The leaves are hairless and glaucous, covered in natural waxes making them pale gray or blue-green. The lowermost leaves can measure 7 to 40 centimeters long and 1.5 to 10 cm wide. The petioles, leaf stems, attaching the leaves to the plant are extended on both sides and the shape of the leaves is oblanceolate to spatulate, like a reversed spearhead or spoon shaped. The basal leaves, those attached directly to the base of the plant, have petioles while those further up the stem are attach directly to the main stem and partly clasp it.

The stems grow straight upward and can be green or light purple in color. They are unbranched and are both hairless and glaucus towards the base but hispid, covered in bristly hairs, towards the top.

The flowers are small, pale pink to light purple in color. The flower head will have nine to twenty-five flowers that will either nod or be partly upright. Even when not in bloom the long hairs are quite noticeable.

==Taxonomy==
Nabalus racemosus is a species in the family Asteraceae. It was scientifically described and named Prenanthes racemosa by André Michaux in 1803. The botanist William Jackson Hooker proposed moving it to genus Nabalus in 1833. As recently as 2006 the name Prenanthes racemosa continued to be used for the species in scientific publications. Nabalus racemosus is the correct name according to Plants of the World Online, World Plants, and World Flora Online.

===Names===
In English it is known by many common names including glaucous white lettuce, smooth white lettuce, glaucous rattlesnakeroot, or purple rattlesnakeroot.

==Range and habitat==
Its native range stretches across much of northern North America. It was found in every province from Newfoundland to British Columbia in Canada with the exception of Prince Edward Island. In the northern states of the US its distribution is centered on the Midwest. To the west it is native to the Rocky Mountain states of Colorado, Wyoming, and Montana, as well as Washington state. To the east it is or was formerly found in Pennsylvania, New Jersey, New York, Vermont and Maine.
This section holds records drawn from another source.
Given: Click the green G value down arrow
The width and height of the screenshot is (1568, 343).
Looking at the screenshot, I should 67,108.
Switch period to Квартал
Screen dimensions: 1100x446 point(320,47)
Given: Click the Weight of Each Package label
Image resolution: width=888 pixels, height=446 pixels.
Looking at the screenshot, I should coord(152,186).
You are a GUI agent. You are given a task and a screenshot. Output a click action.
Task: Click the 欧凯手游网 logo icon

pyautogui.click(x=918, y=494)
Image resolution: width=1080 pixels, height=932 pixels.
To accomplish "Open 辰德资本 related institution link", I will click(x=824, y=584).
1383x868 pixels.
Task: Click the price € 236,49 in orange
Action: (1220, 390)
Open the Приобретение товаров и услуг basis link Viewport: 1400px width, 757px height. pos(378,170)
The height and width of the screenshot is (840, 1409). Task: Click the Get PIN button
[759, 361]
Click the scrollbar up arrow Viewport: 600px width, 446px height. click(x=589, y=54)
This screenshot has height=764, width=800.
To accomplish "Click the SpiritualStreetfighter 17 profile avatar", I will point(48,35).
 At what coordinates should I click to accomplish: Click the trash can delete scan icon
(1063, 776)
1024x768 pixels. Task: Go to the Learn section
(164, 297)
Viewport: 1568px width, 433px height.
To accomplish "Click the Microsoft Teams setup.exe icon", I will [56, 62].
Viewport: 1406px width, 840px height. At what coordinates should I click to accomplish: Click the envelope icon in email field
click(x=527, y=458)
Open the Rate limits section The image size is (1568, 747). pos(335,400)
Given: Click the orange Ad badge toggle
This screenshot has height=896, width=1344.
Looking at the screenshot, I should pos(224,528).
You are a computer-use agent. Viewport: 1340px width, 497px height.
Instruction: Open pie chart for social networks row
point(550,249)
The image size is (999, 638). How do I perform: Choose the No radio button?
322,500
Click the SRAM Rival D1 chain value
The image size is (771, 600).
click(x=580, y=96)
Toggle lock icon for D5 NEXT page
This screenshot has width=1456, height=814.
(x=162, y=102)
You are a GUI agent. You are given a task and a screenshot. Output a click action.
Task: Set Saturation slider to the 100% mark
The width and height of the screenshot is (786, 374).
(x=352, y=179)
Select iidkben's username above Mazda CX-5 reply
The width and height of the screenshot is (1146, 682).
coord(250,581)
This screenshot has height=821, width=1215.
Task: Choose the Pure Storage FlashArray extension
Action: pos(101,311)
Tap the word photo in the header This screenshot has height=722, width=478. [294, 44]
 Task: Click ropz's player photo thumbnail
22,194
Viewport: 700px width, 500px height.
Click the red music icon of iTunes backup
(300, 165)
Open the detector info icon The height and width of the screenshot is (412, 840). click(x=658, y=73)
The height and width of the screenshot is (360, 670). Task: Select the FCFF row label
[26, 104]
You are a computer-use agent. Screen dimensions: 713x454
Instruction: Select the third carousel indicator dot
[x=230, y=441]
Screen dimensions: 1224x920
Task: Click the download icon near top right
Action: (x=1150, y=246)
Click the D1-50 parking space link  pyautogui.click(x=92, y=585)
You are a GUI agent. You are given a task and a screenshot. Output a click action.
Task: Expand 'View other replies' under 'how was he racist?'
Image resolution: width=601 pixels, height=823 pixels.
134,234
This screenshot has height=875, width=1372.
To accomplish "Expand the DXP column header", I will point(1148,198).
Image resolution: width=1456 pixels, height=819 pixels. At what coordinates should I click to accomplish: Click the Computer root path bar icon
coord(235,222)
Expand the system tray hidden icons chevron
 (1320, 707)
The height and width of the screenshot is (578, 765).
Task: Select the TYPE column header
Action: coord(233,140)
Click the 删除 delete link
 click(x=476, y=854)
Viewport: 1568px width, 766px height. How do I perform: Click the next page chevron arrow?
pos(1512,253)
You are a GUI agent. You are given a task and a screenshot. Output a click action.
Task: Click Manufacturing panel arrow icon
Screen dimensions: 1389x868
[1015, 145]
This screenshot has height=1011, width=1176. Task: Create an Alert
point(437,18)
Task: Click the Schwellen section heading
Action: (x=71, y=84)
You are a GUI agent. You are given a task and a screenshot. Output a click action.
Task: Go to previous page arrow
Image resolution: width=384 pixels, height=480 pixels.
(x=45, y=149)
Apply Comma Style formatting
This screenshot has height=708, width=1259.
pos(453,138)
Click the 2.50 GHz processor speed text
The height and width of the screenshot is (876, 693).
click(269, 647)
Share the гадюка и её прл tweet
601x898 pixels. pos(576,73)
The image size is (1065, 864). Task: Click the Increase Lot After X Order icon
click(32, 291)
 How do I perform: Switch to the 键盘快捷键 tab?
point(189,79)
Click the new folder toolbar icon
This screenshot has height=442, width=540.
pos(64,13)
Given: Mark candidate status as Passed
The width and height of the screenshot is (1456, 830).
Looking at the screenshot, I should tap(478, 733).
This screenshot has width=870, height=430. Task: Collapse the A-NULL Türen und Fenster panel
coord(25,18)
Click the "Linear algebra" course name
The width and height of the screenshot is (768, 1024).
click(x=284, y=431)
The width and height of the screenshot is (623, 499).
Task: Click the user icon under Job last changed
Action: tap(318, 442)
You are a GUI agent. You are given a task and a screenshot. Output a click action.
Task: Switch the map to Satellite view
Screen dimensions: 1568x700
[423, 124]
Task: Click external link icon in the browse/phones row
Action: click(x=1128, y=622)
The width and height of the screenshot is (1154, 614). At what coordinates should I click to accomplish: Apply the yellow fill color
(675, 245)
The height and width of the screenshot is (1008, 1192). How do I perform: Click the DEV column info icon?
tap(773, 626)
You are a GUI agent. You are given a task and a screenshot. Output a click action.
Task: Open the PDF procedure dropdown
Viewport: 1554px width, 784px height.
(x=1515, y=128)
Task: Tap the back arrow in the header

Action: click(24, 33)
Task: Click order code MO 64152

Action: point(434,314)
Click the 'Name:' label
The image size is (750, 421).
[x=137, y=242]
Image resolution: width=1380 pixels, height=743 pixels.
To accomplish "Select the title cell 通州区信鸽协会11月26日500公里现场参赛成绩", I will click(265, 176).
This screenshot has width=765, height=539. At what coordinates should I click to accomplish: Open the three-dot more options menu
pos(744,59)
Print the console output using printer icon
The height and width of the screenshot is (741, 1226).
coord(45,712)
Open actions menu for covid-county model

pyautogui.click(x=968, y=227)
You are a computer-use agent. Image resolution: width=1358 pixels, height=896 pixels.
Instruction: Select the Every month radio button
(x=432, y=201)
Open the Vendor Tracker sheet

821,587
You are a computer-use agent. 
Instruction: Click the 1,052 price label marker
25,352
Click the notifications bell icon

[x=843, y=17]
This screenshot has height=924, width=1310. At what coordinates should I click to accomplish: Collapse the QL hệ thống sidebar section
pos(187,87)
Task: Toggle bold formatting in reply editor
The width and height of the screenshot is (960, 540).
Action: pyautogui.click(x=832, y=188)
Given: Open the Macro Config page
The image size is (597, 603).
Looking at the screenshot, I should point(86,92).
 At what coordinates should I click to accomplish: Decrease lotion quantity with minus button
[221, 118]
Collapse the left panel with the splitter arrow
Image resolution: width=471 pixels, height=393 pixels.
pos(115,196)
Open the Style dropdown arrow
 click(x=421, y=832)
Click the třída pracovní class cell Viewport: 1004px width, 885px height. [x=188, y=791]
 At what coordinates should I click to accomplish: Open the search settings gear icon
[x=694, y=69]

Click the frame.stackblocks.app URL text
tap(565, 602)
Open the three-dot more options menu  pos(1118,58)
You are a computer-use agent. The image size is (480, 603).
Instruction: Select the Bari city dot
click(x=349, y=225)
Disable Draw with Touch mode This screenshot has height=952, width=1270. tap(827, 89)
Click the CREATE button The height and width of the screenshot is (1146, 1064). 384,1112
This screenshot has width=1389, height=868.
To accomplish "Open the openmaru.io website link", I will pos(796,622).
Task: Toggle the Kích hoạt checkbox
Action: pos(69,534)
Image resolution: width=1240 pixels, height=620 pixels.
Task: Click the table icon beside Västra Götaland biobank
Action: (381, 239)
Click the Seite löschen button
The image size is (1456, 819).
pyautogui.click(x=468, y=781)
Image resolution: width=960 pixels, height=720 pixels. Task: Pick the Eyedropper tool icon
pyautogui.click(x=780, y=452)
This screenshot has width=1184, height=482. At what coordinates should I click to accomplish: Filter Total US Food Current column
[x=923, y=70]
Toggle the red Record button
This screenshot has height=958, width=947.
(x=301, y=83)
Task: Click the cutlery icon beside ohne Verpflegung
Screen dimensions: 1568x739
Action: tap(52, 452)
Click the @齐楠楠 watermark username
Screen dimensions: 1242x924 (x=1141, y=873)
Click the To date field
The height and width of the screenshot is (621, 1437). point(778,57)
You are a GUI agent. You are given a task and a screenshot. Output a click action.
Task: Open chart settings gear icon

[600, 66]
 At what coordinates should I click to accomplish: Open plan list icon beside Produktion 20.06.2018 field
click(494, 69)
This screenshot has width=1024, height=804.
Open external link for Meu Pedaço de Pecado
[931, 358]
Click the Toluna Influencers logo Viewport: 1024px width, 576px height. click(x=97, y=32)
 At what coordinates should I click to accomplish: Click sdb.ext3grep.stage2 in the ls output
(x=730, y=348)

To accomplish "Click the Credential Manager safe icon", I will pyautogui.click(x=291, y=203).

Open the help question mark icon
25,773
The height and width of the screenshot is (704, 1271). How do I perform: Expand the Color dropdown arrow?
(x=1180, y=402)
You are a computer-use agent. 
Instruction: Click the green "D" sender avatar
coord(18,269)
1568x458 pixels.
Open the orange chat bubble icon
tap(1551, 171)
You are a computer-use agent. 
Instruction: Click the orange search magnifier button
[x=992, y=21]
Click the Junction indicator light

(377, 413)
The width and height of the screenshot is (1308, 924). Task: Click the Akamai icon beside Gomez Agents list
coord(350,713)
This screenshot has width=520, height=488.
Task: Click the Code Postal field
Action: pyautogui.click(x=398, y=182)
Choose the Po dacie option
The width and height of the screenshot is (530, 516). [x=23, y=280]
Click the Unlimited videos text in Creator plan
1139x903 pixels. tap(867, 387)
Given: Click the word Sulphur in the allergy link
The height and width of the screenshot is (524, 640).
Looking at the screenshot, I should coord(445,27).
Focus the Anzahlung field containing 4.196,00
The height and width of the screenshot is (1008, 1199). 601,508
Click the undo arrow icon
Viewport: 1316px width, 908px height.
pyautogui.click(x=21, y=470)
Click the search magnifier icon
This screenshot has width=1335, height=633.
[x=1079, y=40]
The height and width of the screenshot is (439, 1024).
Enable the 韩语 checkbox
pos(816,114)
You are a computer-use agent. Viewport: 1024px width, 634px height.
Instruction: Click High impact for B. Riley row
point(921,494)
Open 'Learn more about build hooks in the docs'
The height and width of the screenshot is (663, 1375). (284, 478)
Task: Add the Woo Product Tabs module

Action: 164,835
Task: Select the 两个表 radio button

It is associated with water rich habitats such as stream banks, moist parries, alpine bogs, and wet meadows. Towards the north of its range it associates with calcicolous bogs.

===Conservation===
The non-profit NatureServe evaluated Nabalus racemosus in 2016 and rated it as secure (G5). At the local level they also rated it as secure in Ontario. They also found it to be apparenty secure (S4) in Manitoba, Quebec, and Saskatchewan. In Alberta, New Brunswick, Maine, Iowa, and Ohio they rate it as vulnerable (S3) and imperiled (S2) in Wyoming. It is critically imperiled (S1) on the island of Newfoundland, in Nova Scotia, and Kentucky. It is possibly locally extinct in British Columbia, Missouri, New Jersey, and Pennsylvania and likewise presumed extirpated from New York. The rest of its range has not be evaluated at the local level.